• Collected data entries:
....

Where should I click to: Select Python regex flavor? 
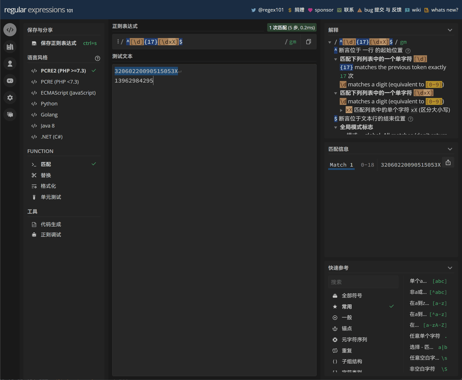(x=49, y=104)
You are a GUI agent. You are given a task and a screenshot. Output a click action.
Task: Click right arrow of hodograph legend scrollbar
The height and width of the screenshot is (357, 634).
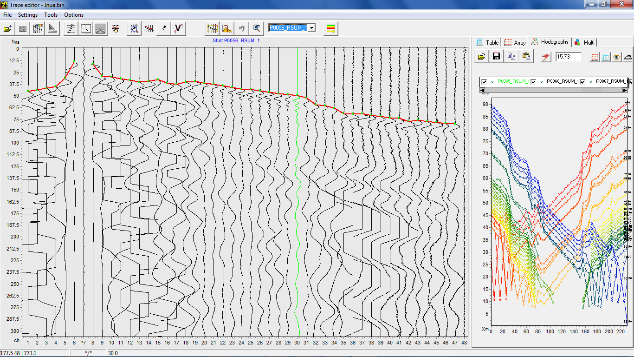[625, 90]
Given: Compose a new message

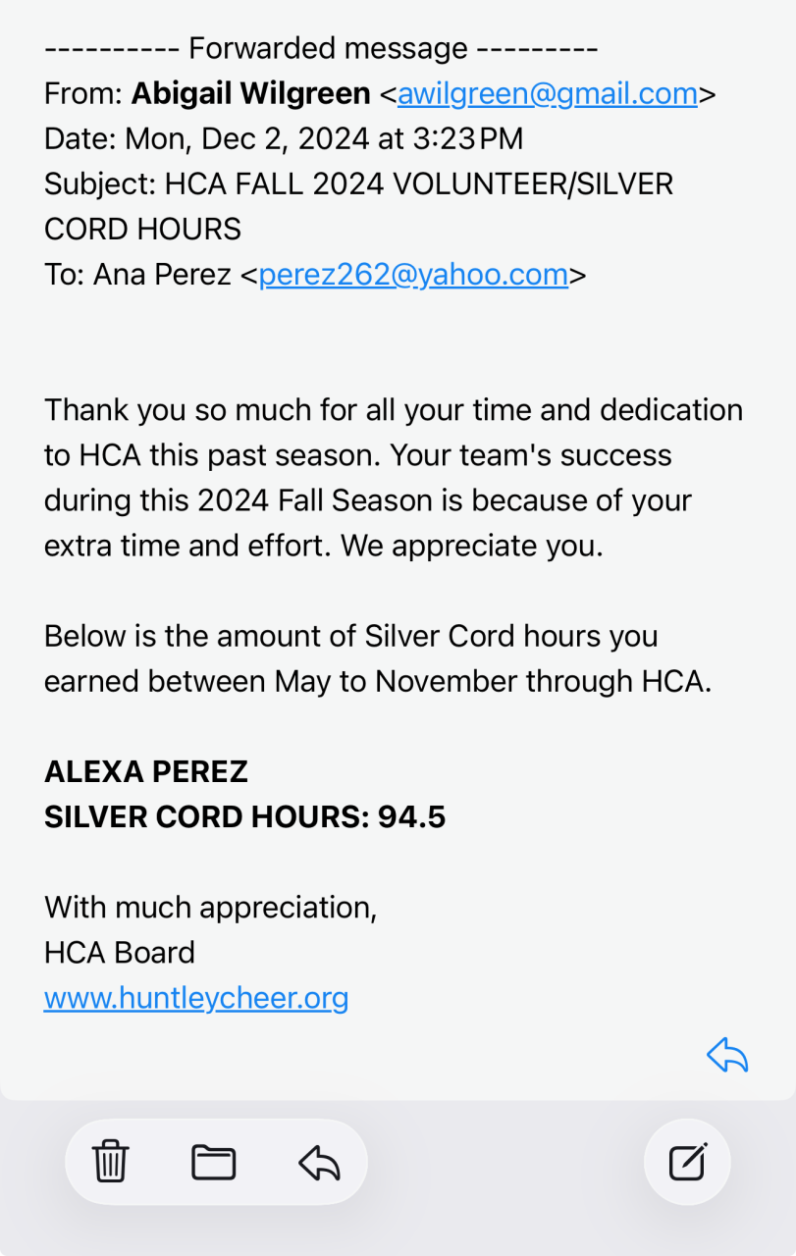Looking at the screenshot, I should pyautogui.click(x=687, y=1163).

....

Leave out all images, then reproduce the entries above exactly.

Where should I click to: Select Python regex flavor? 
(x=49, y=104)
You are a GUI agent. You are given a task and a screenshot. Output a click action.
Task: Click right arrow of hodograph legend scrollbar
The height and width of the screenshot is (357, 634).
[625, 90]
Given: Compose a new message

Looking at the screenshot, I should pyautogui.click(x=687, y=1163).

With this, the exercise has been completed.